INSTRUCTIONS FOR THE TASK: Go through the records and restate them word for word, omitting images.

═══ ENTRIES PROVIDED ═══

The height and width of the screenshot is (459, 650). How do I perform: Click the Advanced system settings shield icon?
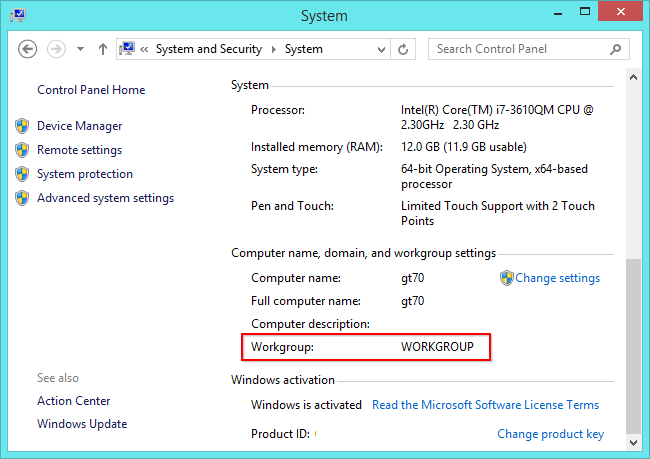coord(22,198)
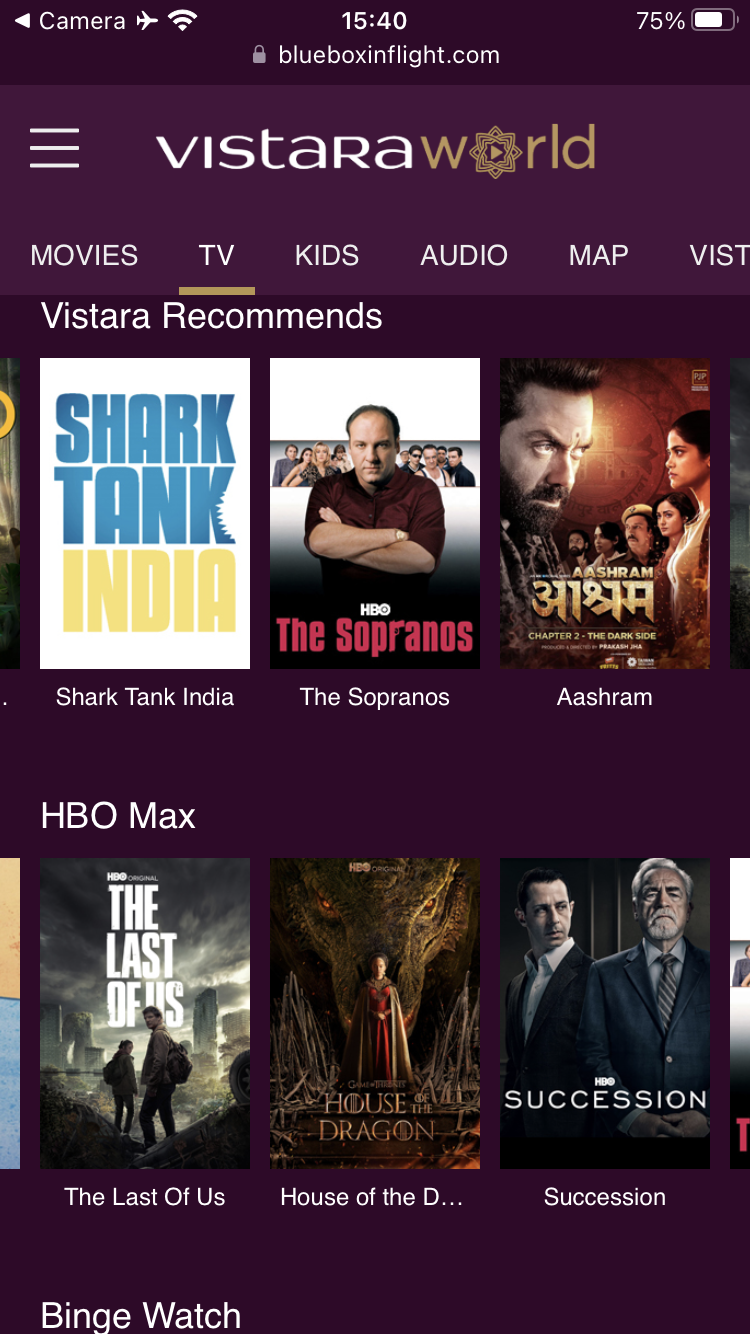Tap the blueboxinflight.com address bar
The height and width of the screenshot is (1334, 750).
[x=376, y=55]
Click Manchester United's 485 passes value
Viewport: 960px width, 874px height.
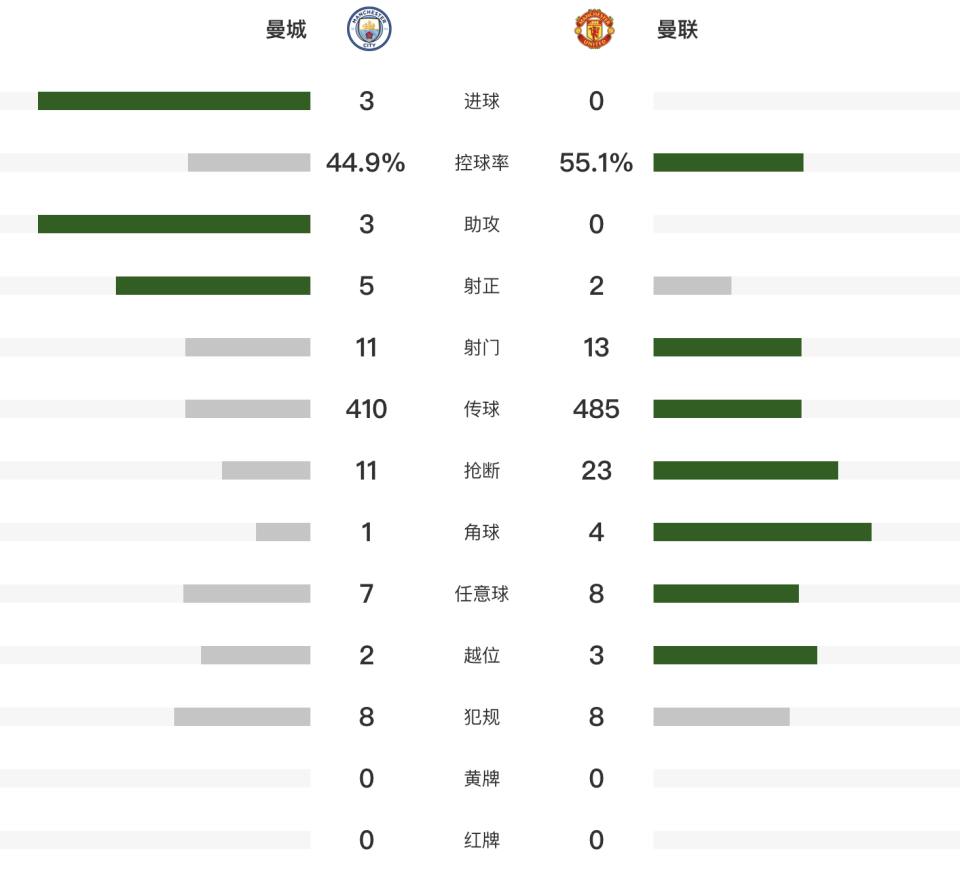click(x=596, y=409)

═══

ANSWER BOX:
The height and width of the screenshot is (459, 650). How do I perform: Click the Advanced system settings shield icon?
coord(22,198)
Tap the blueboxinflight.com address bar
The height and width of the screenshot is (1334, 750).
[x=376, y=55]
Click Manchester United's 485 passes value
Viewport: 960px width, 874px height.
click(x=596, y=409)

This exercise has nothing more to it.